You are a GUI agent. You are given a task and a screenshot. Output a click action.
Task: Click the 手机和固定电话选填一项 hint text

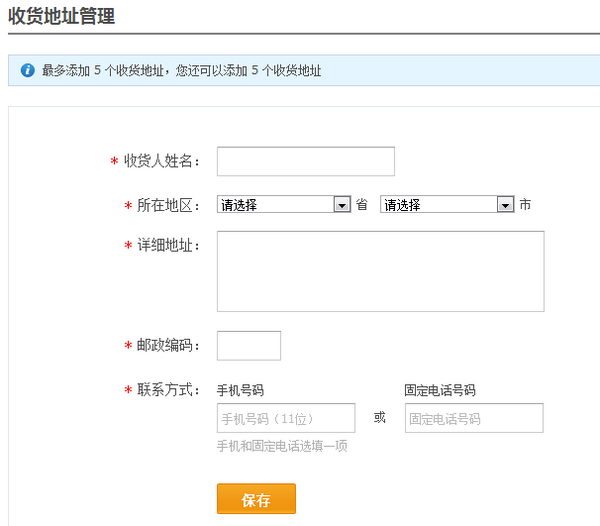(282, 446)
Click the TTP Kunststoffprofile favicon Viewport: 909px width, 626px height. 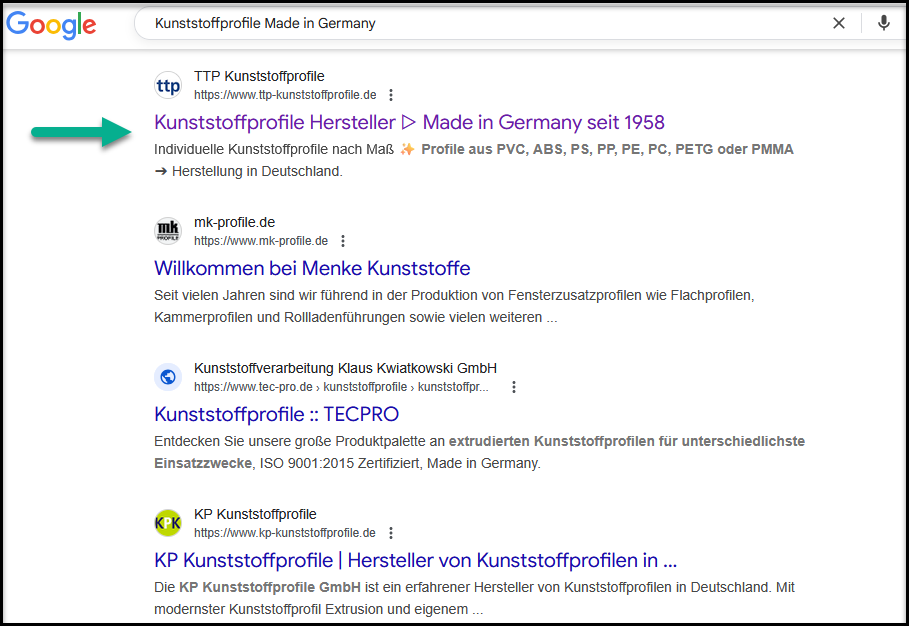pos(168,86)
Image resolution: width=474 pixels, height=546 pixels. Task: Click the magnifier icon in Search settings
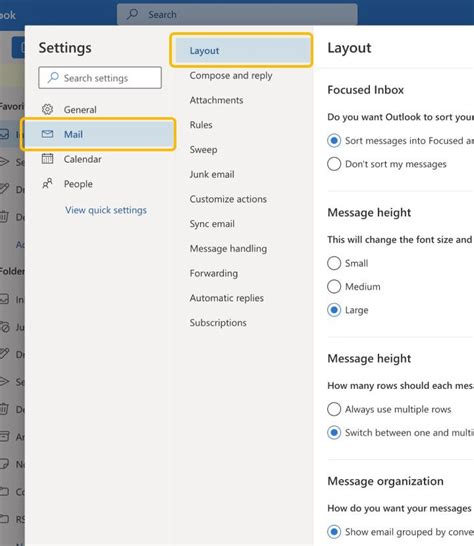53,77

• _What to work on_:
Reproduce the items from the line containing "Image resolution: width=474" through the end of the items, requests included, and offset every coordinate in the answers by 82. Leave the pictures out of your reproduction.

• _Written solution_:
Image resolution: width=474 pixels, height=546 pixels. Task: Click the magnifier icon in Search settings
135,159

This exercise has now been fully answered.